=== Lesetext ===

Wie es weitergeht: Die Bundesanwaltschaft muss sich nun völlig neu aufstellen. Doch die unendliche Suche nach einem neuen Bundesanwalt verläuft nach wie vor äusserst schleppend. Ende Februar musste Gerichtskommissionspräsident Andrea Caroni erneut informieren, dass man sich auch im zweiten Anlauf auf keine Kandidaten hat einigen können. Marty hat bereits einen neuen Job: Er übernimmt ab September bei den SBB die Leitung der Kommunikation Personenverkehr. Pikant: Somit kommt er ausgerechnet bei einem staatsnahen Betrieb unter – und das während ein Strafverfahren gegen ihn läuft.

===

• Auswertung der Angaben:
a – Prüfen Sie, ob die folgenden Aussagen mit dem Lesetext übereinstimmen, und antworten Sie jeweils mit Ja oder Nein samt den ausschlaggebenden Worten im genauen Wortlaut.
(i) Die Suche nach einem neuen Bundesanwalt kommt rasch voran.
(ii) Marty leitet ab September bei den SBB die Kommunikation Personenverkehr.
(iii) Im zweiten Anlauf konnte man sich auf Kandidaten einigen.
b – Beantworten Sie anhand des Lesetextes diese Fragen:
(i) Wer ist Gerichtskommissionspräsident?
(ii) Wann musste er erneut informieren?
(iii) Was läuft gegen Marty?
c – Übertragen Sie wortgetreu den Abschnitt des Lesetextes, der mit den Worten „Wie es weitergeht: Die“ einsetzt und mit „gegen ihn läuft.“ endet.
Die Datensätze stehen in keinem Zusammenhang mit dem Lesetext.

=== Vorliegende Datensätze ===

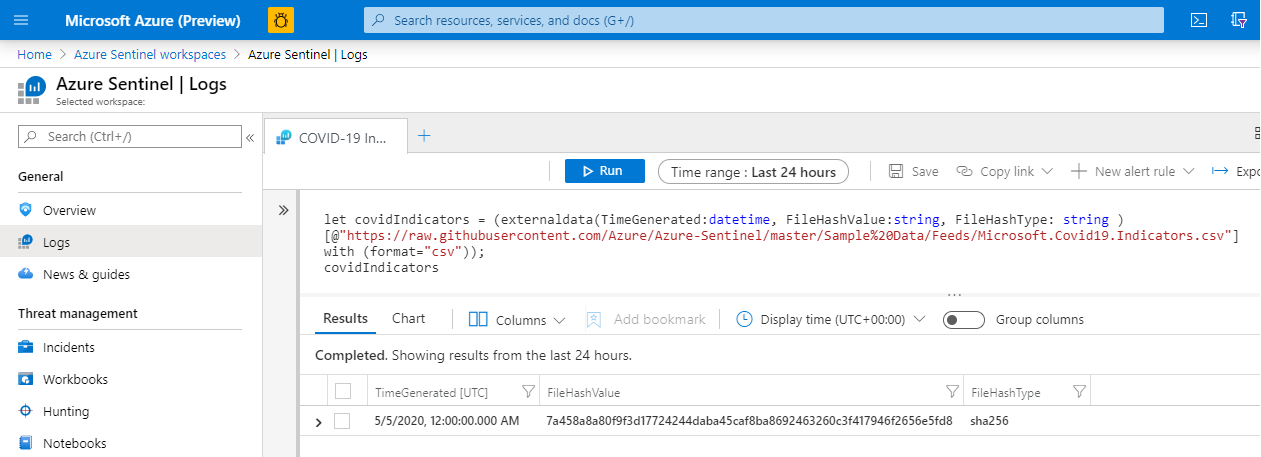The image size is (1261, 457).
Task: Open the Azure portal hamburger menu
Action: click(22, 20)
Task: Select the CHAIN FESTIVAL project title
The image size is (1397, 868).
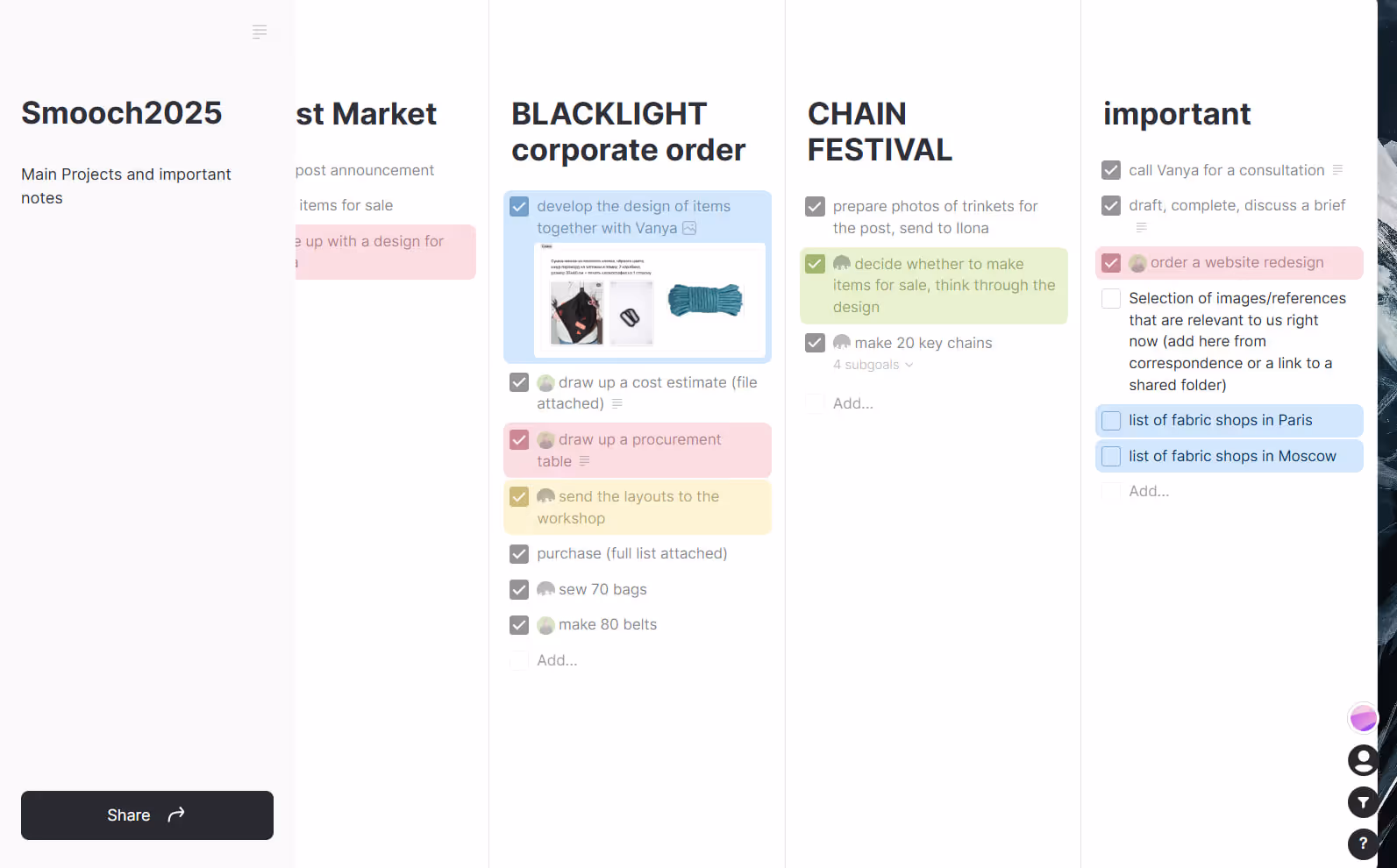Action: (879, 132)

===

• Lösungen der Aufgaben:
a –
(i) Nein: „verläuft nach wie vor äusserst schleppend“
(ii) Ja: „Er übernimmt ab September bei den SBB die Leitung der Kommunikation Personenverkehr“
(iii) Nein: „dass man sich auch im zweiten Anlauf auf keine Kandidaten hat einigen können“

b –
(i) Andrea Caroni
(ii) Ende Februar
(iii) Ein Strafverfahren

c –
Wie es weitergeht: Die Bundesanwaltschaft muss sich nun völlig neu aufstellen. Doch die unendliche Suche nach einem neuen Bundesanwalt verläuft nach wie vor äusserst schleppend. Ende Februar musste Gerichtskommissionspräsident Andrea Caroni erneut informieren, dass man sich auch im zweiten Anlauf auf keine Kandidaten hat einigen können. Marty hat bereits einen neuen Job: Er übernimmt ab September bei den SBB die Leitung der Kommunikation Personenverkehr. Pikant: Somit kommt er ausgerechnet bei einem staatsnahen Betrieb unter – und das während ein Strafverfahren gegen ihn läuft.